Firewall Wizards mailing list archives

Re: Blocking Offensive Material(??) with Firewall


From: "Marcus J. Ranum" <mjr () nfr net>
Date: Wed, 16 Jun 1999 12:44:03 -0400

Back in 1995/1996 I did some consulting work for a couple of
governments, relating to building "national firewalls" and the
issues involved in doing so. As you can imagine, it's not just
a technical problem, it's also a political problem. In my
opinion, the political problems significantly dwarf the technical
problems -- and the technical ones are not exactly a piece of
cake to solve, either.

Back in the early days of MUDs I spent a lot of time on them,
dealing with player killing, and a bunch of related MUD-crimes.
This resulted in Ranum's law of making people behave:
"You can't solve social problems with software."

The simplest way of illustrating the offensive material blocking
problem is at a management level, not a technical one. Don't argue
bits and bytes and throughput: argue return on investment and
total cost of ownership.

_Someone_ has to monitor things and decide what is offensive
and what is not. If you can't define that, then it's very very
difficult.
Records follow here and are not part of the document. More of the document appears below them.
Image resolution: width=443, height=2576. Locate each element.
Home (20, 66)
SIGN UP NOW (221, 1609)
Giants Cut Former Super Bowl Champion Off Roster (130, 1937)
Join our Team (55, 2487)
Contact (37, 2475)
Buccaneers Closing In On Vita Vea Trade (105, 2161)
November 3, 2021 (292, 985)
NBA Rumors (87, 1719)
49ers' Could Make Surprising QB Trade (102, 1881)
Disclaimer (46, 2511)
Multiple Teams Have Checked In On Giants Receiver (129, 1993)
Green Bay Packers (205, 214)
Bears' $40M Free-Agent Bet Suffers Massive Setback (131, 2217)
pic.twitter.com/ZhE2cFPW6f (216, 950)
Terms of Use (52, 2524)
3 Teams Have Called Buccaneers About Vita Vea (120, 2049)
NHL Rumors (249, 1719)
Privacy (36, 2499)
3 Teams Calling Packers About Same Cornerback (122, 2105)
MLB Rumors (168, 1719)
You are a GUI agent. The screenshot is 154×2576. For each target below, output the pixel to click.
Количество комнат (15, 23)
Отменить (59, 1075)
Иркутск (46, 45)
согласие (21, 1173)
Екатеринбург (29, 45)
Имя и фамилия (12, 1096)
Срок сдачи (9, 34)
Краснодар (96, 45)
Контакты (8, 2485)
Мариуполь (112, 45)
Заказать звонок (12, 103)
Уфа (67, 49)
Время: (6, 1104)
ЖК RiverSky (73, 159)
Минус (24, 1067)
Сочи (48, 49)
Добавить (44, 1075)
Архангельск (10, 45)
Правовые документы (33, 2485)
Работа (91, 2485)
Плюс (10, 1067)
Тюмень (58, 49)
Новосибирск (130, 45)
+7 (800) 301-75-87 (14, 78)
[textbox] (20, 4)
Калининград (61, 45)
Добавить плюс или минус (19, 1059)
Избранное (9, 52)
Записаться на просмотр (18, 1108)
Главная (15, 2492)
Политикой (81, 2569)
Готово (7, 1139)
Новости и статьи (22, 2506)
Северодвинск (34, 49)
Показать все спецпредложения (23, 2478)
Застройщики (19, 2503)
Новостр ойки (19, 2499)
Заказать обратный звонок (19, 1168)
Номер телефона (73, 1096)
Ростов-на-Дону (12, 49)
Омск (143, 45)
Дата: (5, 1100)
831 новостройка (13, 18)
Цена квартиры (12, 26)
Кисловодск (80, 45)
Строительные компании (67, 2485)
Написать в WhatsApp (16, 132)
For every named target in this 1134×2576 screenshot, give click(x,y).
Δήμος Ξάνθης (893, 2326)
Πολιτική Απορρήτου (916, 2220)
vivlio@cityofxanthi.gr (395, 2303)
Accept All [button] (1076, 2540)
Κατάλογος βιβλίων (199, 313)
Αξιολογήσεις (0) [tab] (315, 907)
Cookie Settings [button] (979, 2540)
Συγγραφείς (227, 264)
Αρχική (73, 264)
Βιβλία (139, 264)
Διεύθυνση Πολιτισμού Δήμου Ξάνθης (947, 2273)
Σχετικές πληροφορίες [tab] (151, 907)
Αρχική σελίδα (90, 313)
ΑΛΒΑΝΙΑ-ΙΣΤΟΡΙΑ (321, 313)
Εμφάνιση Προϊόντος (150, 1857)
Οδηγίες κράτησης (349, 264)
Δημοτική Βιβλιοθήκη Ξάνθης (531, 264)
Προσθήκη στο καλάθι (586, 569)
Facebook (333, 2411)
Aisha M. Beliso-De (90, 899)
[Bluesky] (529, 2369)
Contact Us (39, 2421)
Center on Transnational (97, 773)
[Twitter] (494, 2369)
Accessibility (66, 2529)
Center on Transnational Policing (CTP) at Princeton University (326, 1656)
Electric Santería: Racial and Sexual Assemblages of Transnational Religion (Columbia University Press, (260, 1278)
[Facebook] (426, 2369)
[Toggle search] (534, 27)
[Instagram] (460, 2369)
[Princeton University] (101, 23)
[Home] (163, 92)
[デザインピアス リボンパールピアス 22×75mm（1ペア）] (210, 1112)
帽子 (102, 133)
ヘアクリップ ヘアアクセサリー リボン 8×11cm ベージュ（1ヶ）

For example, based on recent laws in Australia, it
sounds like you could (arguably) shut down any web site you
didn't like by uploading something "offensive" to it and then
complaining. Indeed, some countries have laws barring Nazi
speech. So to shut down a site you need merely to argue that it
is supporting Nazism, somehow. Or porn. Or whatever. This is
a unique form of denial of service, in which the police themselves
are a second-order effect of the attack. :)  The problem is one
that societies have tried to deal with for millennia: what
constitutes offensive speech/material. We've been debating that
in the US for a long, long, long time. The problem is that you
need to answer that question _first_ before you can tell a
stupid computer how to do it. Good luck.

In terms of manpower, managing filters for content is a pain.
For a big site (or a country) it entails having a censor's
bureau, which approves/disapproves expression in "real-time."
Such technology _can_ be built but it's expensive and will
degrade performance, since human censors are not "real-time"
devices. A human _has_ to be in the loop to prevent the kind of
denial of service attacks that are possible. In a corporate
environment, nobody will want to pay that kind of management
cost or infrastructure cost.

By far the cheapest "technology" for controlling offensive
content is by example. Publish the rules, and publish the
forfeit you'll pay if you break them. Then spot-check and
when you find someone breaking the rules, deal with them
immediately and with resolve. After a while, the problem
will most likely improve.

In the last few years I've been asked probably 200 times
"how can we block offensive content with our firewall?"
My preferred response these days is "when was the last time
your organization terminated or disciplined someone for
accessing offensive content?" If the answer is "never"
then don't even _bother_ trying the technological route.
Organizations attempt the technological route because they
lack sufficient moral confidence to tackle the matter head on.
After all, if it's so _offensive_ for crying out loud, you
should be able to fire/punish/execute the person for accessing
it. It's just conflict avoidance behavior to try to put
blocking in, rather than letting the police/HR department/whoever
deal with it.

mjr.
--
Marcus J. Ranum, CEO, Network Flight Recorder, Inc.